#### Written instruction
Copy out the records exactly as they appear between the line holding "Where should I click to: Select the 所有航空公司" and the line holding "coord(140,163)", inclusive.

#### Data for this task
----

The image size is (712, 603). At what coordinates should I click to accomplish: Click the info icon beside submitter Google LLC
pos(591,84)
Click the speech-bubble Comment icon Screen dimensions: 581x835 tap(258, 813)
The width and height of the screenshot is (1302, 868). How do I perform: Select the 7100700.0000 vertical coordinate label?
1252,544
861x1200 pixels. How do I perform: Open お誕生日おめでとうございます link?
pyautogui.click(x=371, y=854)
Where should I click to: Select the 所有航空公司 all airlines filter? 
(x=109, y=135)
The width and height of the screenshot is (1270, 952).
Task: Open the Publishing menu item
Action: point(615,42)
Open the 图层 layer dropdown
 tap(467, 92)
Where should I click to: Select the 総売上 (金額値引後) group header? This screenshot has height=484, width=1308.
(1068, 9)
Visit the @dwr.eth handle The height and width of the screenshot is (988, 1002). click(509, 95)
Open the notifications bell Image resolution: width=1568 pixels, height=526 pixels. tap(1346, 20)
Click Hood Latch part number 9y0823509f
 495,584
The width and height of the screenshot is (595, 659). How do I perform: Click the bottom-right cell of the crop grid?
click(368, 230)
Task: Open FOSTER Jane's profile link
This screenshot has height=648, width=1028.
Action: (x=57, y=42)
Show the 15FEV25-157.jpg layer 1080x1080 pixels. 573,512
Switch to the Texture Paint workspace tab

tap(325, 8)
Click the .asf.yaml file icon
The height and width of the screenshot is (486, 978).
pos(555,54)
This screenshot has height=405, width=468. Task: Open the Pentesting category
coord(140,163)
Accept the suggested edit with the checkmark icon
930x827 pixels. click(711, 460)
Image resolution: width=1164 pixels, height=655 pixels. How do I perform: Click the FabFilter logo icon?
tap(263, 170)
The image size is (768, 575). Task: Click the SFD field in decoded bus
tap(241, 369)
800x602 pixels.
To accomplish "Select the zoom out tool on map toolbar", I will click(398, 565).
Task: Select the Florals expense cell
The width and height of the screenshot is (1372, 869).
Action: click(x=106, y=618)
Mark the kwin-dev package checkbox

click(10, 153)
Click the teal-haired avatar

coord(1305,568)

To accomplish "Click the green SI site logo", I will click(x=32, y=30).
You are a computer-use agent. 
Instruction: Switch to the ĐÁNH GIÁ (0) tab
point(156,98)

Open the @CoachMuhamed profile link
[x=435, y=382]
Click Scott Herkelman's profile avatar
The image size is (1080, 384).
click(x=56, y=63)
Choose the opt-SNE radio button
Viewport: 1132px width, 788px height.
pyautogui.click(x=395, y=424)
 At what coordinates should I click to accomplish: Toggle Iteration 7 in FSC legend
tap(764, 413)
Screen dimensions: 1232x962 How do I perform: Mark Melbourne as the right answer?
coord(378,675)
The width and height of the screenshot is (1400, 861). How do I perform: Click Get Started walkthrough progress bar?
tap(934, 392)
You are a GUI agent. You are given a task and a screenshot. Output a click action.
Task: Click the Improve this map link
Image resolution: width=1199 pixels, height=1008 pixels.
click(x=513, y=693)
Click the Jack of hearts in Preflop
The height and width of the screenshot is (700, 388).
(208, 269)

----

#### The solution
Where should I click to: Select the 所有航空公司 all airlines filter? 
(x=109, y=135)
The width and height of the screenshot is (1270, 952).
Task: Open the Publishing menu item
Action: point(615,42)
Open the 图层 layer dropdown
 tap(467, 92)
Where should I click to: Select the 総売上 (金額値引後) group header? This screenshot has height=484, width=1308.
(1068, 9)
Visit the @dwr.eth handle The height and width of the screenshot is (988, 1002). click(509, 95)
Open the notifications bell Image resolution: width=1568 pixels, height=526 pixels. tap(1346, 20)
Click Hood Latch part number 9y0823509f
 495,584
The width and height of the screenshot is (595, 659). How do I perform: Click the bottom-right cell of the crop grid?
click(368, 230)
Task: Open FOSTER Jane's profile link
This screenshot has height=648, width=1028.
Action: (x=57, y=42)
Show the 15FEV25-157.jpg layer 1080x1080 pixels. 573,512
Switch to the Texture Paint workspace tab

tap(325, 8)
Click the .asf.yaml file icon
The height and width of the screenshot is (486, 978).
pos(555,54)
This screenshot has height=405, width=468. Task: Open the Pentesting category
coord(140,163)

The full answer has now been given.